**Supplied records:**

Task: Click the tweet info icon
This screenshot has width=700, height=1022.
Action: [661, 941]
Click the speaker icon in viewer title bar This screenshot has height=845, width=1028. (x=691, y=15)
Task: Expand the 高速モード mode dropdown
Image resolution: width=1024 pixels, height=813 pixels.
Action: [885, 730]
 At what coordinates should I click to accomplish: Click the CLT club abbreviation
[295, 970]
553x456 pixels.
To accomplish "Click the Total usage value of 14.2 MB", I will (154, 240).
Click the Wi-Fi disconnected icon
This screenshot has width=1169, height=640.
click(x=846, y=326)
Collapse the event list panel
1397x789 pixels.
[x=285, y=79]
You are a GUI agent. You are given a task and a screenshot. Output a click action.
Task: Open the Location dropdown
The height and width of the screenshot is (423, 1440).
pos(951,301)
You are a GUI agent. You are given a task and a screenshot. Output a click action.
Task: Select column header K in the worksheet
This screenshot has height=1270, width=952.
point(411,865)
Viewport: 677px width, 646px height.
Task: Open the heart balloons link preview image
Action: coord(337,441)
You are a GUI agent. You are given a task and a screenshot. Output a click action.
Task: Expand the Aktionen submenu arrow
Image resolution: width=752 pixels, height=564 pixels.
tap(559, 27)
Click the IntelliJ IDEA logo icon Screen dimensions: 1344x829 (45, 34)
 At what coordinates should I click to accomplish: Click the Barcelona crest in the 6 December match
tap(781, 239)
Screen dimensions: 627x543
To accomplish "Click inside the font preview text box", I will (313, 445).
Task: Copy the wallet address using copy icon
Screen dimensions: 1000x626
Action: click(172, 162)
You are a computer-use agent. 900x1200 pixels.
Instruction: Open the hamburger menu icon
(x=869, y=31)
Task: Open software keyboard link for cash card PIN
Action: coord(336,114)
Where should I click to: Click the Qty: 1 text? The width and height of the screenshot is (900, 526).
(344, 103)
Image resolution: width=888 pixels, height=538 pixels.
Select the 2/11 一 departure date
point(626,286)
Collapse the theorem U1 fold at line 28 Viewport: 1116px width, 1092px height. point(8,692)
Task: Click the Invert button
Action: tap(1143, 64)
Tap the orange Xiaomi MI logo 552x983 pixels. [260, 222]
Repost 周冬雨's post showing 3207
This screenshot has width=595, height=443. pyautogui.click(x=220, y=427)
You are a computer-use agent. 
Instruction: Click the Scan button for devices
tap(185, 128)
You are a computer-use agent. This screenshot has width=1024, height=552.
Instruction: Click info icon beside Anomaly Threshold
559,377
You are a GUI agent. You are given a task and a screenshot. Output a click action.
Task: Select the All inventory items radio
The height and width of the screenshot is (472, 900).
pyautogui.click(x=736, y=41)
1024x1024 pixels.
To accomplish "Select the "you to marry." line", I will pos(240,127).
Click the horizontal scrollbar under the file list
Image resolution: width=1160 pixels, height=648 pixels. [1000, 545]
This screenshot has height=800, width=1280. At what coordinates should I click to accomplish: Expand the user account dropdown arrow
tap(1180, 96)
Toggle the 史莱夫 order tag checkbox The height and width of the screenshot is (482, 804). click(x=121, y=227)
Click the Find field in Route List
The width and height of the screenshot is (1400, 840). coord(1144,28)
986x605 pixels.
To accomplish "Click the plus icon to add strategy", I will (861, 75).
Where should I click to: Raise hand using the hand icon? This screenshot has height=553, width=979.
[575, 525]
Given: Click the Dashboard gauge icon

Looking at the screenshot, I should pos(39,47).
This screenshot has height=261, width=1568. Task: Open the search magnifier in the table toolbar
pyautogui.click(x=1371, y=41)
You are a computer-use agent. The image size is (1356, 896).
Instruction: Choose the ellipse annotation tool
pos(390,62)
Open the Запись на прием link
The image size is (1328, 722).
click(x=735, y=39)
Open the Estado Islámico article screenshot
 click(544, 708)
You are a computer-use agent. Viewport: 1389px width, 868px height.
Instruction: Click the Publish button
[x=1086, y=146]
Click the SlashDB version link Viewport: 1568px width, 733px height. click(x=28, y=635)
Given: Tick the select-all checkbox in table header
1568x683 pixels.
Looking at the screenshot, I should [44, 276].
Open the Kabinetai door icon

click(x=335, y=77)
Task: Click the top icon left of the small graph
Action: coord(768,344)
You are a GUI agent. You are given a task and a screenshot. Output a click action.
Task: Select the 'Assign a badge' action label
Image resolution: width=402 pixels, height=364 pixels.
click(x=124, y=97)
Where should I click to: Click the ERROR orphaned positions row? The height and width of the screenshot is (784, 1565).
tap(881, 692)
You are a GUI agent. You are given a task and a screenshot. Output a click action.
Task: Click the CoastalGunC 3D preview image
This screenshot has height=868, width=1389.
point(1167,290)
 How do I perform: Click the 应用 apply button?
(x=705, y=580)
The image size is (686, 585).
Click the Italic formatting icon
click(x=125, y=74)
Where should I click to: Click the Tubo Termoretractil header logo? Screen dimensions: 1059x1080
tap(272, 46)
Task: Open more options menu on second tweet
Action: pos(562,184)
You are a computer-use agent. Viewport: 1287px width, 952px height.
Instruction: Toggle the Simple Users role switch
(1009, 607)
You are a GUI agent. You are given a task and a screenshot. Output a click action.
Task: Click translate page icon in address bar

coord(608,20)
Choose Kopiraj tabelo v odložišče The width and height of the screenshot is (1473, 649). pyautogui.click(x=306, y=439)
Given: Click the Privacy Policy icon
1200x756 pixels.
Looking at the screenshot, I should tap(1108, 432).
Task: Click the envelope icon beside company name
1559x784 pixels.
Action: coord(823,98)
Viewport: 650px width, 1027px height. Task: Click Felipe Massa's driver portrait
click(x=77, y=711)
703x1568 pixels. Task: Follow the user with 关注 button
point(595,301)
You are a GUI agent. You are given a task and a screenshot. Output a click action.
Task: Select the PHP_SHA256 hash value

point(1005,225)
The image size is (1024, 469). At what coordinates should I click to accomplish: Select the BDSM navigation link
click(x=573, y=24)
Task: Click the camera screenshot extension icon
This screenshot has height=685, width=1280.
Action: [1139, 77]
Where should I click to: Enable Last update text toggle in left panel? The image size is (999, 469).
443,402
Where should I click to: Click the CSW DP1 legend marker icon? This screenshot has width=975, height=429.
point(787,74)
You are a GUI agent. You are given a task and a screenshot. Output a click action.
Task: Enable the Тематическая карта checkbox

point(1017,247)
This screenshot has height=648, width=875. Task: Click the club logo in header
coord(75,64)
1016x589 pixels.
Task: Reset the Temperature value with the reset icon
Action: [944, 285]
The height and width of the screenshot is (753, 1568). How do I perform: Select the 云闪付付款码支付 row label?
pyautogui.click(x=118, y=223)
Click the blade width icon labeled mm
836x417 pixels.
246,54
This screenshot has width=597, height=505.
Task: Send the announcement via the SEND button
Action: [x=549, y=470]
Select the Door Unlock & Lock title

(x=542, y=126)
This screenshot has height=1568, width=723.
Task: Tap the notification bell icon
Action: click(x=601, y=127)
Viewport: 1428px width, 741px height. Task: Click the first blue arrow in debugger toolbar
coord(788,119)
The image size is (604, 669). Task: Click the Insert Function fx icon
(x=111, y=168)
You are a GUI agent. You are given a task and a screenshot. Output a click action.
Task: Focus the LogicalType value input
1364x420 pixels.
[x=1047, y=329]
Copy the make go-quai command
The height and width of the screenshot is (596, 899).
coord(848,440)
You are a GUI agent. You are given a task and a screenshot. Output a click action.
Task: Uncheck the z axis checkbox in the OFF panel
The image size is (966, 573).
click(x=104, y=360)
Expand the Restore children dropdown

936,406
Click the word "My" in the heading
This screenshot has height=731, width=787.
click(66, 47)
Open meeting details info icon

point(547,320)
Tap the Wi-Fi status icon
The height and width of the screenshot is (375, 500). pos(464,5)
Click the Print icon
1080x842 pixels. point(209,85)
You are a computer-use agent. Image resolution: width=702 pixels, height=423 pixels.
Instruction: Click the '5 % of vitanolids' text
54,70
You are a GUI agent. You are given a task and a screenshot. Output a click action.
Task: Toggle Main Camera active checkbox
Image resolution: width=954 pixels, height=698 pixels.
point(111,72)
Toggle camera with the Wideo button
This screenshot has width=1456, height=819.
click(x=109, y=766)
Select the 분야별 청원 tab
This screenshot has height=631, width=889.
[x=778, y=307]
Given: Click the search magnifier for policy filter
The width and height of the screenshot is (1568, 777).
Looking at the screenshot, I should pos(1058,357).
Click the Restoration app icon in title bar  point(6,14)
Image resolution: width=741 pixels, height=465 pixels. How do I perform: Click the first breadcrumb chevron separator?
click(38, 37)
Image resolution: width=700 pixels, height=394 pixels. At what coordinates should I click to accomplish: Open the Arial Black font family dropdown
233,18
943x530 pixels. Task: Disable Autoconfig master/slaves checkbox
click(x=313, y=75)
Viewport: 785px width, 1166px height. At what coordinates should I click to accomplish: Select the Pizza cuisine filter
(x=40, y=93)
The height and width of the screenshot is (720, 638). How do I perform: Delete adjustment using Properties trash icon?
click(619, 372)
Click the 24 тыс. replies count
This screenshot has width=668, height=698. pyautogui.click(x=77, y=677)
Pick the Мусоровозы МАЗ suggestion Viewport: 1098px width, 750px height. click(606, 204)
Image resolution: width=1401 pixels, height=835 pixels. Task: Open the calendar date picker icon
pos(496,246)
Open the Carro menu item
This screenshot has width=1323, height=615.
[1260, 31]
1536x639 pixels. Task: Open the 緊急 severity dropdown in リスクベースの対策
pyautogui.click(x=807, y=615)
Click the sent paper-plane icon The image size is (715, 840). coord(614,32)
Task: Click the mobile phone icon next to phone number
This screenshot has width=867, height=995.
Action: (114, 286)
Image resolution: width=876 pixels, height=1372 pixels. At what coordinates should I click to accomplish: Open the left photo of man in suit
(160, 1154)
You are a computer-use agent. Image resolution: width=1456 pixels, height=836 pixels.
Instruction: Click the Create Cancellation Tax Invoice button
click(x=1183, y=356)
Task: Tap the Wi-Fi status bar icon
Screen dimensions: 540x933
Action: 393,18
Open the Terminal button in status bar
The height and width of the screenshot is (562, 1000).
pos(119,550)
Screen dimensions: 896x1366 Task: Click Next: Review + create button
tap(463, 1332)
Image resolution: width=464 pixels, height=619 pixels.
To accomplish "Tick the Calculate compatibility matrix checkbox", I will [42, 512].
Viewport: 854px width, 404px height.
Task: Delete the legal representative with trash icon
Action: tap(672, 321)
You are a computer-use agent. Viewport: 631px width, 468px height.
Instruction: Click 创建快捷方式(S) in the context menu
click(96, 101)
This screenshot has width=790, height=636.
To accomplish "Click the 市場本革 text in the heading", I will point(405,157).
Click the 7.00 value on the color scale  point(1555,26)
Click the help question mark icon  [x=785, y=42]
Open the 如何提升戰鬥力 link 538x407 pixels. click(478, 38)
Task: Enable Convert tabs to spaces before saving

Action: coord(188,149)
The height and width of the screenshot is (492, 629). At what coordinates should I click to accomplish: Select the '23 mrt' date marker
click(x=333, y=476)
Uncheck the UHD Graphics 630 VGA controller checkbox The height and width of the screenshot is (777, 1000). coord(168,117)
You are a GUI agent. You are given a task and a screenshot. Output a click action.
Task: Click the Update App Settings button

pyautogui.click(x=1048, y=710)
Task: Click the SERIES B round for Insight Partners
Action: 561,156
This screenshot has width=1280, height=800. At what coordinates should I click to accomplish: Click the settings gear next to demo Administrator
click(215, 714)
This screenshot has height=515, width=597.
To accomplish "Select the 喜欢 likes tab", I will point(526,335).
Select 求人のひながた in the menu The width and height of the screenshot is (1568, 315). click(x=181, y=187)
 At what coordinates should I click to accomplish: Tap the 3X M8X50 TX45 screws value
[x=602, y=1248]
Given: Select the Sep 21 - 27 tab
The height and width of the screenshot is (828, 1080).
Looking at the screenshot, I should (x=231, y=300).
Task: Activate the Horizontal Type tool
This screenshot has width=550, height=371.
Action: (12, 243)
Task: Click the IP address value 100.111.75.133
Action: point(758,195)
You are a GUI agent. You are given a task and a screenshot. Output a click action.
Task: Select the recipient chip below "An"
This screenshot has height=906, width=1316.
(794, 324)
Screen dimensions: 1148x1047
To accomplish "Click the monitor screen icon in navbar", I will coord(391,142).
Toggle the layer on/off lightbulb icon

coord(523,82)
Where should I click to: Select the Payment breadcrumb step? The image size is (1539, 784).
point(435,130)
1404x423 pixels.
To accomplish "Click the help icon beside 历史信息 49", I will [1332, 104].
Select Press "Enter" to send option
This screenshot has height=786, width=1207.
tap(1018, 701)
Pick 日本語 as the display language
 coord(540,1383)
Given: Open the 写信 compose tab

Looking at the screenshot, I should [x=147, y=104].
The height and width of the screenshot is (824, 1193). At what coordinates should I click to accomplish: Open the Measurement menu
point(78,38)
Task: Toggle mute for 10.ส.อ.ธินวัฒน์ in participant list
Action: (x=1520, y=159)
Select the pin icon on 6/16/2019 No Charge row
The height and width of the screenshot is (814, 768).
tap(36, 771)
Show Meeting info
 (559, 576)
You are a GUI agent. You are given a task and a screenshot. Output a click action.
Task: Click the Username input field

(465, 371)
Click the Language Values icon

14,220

**Problem:**
In the lines above, find the word "Uncheck" and copy every line it occurs in.

**Answer to the problem:**
Task: Uncheck the z axis checkbox in the OFF panel
Uncheck the UHD Graphics 630 VGA controller checkbox The height and width of the screenshot is (777, 1000). coord(168,117)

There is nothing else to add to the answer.